THE REQUEST: Rewrite the records from the start through the line containing "(x=331, y=323)", swapping "Nickname" for "Username" and keeping everything else the same.

====================

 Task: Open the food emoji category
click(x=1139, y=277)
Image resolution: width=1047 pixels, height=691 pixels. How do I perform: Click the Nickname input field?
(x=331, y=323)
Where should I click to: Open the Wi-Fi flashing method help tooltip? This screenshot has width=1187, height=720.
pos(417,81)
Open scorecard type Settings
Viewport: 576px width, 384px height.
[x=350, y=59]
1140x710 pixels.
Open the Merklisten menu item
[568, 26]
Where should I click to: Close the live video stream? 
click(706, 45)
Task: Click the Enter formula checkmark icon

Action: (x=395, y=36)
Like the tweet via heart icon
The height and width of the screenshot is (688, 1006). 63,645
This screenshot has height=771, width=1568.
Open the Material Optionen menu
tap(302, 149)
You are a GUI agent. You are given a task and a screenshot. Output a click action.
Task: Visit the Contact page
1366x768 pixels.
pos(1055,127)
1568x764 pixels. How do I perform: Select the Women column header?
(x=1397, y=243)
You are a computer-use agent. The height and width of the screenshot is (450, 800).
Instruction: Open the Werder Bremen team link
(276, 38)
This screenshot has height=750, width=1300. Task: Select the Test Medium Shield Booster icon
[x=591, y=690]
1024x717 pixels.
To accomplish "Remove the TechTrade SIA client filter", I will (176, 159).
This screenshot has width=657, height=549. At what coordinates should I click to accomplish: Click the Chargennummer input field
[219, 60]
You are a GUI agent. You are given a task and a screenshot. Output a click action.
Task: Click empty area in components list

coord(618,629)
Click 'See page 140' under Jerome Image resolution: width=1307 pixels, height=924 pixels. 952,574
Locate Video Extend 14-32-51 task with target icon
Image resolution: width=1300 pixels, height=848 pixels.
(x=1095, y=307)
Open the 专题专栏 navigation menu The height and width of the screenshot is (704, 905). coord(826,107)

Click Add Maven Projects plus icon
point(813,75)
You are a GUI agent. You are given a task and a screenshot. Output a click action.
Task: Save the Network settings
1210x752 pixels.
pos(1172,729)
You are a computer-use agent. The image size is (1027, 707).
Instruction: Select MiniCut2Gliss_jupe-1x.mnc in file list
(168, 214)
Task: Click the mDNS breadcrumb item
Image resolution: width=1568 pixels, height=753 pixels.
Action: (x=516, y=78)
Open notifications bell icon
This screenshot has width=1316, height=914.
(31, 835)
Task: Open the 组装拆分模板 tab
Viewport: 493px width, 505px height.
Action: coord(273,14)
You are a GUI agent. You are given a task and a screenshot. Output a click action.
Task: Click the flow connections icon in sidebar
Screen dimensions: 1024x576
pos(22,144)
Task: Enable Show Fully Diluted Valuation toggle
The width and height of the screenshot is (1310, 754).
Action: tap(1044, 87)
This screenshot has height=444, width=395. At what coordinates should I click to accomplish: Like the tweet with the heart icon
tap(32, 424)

====================

RESPONSE BELOW:
 Task: Open the food emoji category
click(x=1139, y=277)
Image resolution: width=1047 pixels, height=691 pixels. How do I perform: Click the Username input field?
(x=331, y=323)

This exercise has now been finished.